When the Annex building opened in 1913 as Eaton's House Furnishing Building, it contained Eaton's housewares and furniture departments. When these departments were moved to the new College Street store in 1930, the focus of the Annex's retail offerings was shifted to lower-cost items. While the Main Store catered to middle-class budgets, and the College Street store's offerings were more upscale, the Annex store was directed to Toronto's working classes. It offered many of the same departments and types of goods as Eaton's other two Toronto stores, but in cheaper varieties, and with less extensive in-store displays and customer service. As such, the Annex represented one of the first instances in Canada where a traditional, full-line department store operated a separate discount outlet or chain.
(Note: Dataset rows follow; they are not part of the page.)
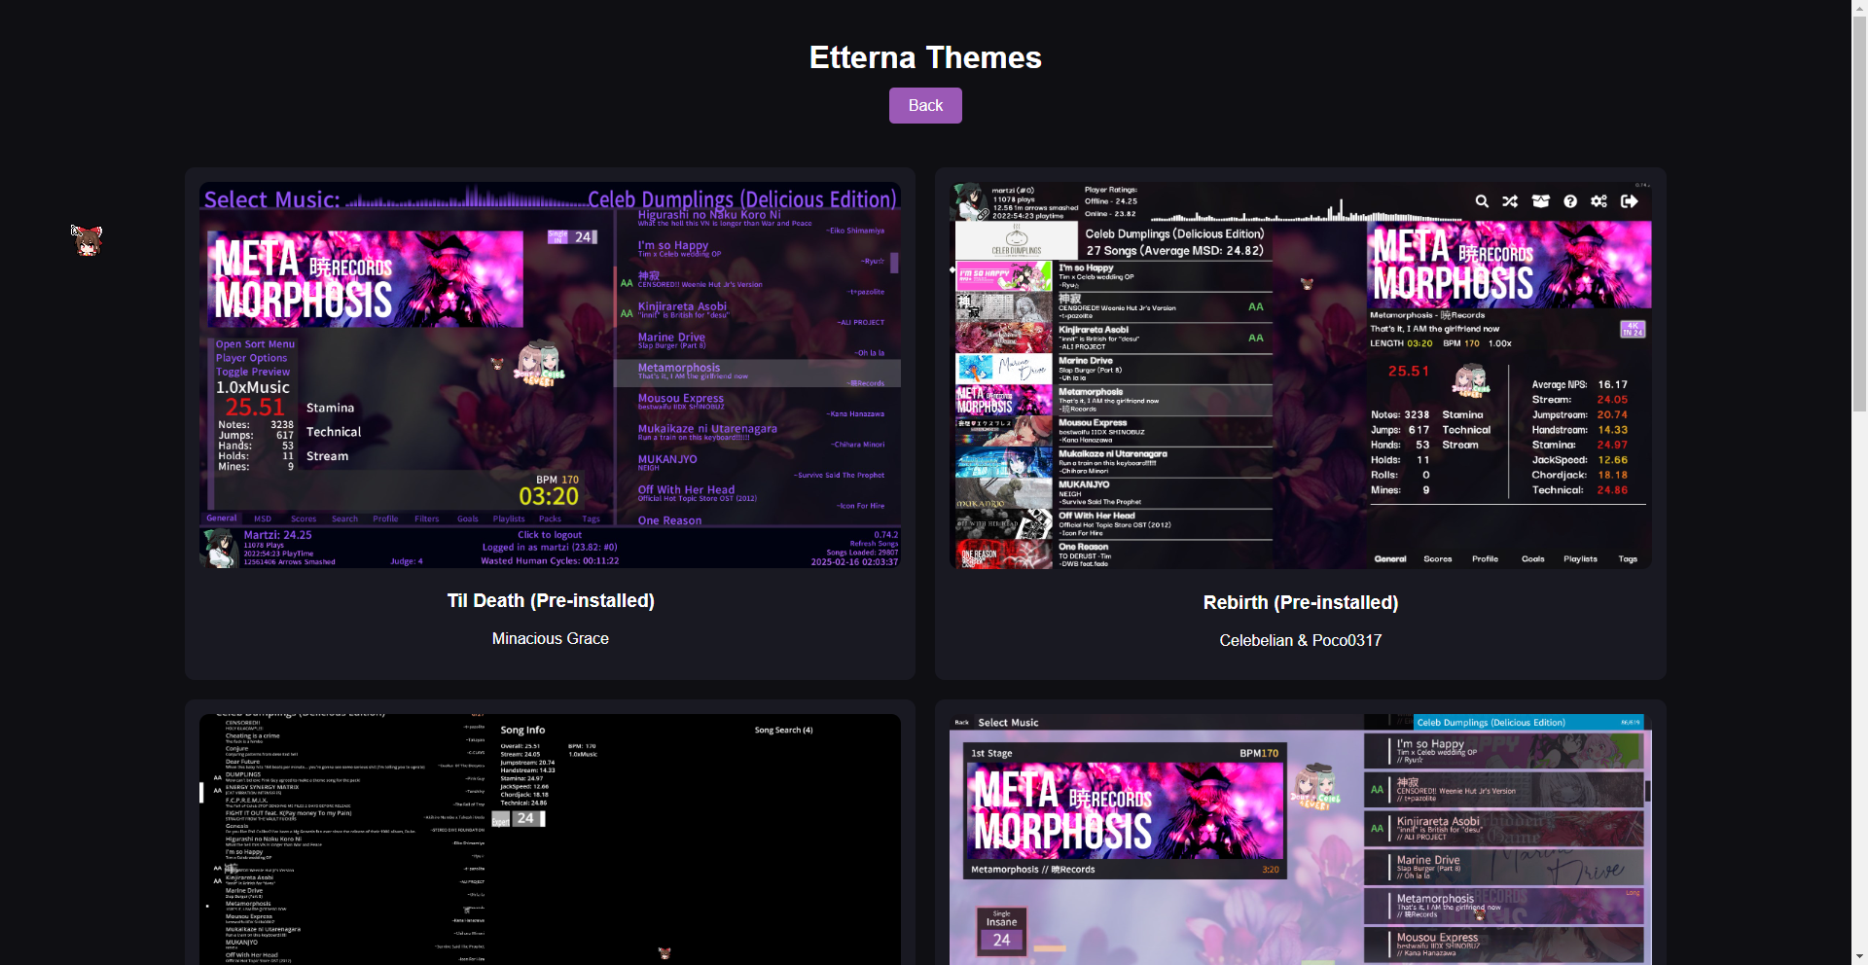
Task: Open Sort Menu in Til Death
Action: click(x=257, y=343)
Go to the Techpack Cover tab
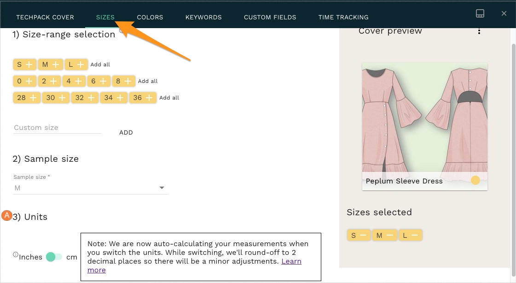This screenshot has width=516, height=283. point(45,17)
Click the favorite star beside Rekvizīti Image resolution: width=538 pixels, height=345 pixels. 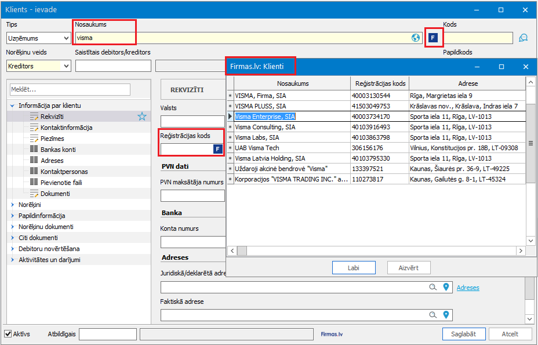(142, 117)
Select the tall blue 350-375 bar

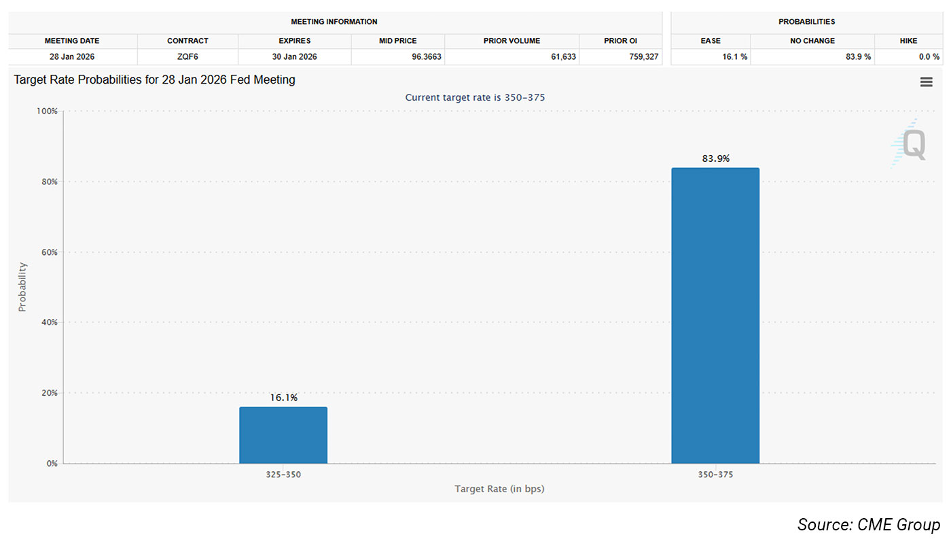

The Eaton's Annex and some surrounding warehouses were destroyed by fire on May 9, 1977. The fire was described as "the first of its kind in downtown Toronto since the Great Fire of 1904". Although it destroyed a number of Eaton's buildings and damaged the nearby Church of the Holy Trinity, it did not significantly affect the newly constructed first phase of the Toronto Eaton Centre.

==Legacy==
Parts of the Annex building survive as Trinity Square. A portion of the Bell Trinity Square office complex currently occupies the former Annex site. The same underground passage that formerly linked the Annex and the Main Store now connects the Eaton Centre to the Bell Trinity Centre, and it is part of the PATH network.

In honour of this store, a ski run at the Caledon Ski Club in Caledon, Ontario, was named "Eaton's Annex" after the Eaton family, who were original members of the private club.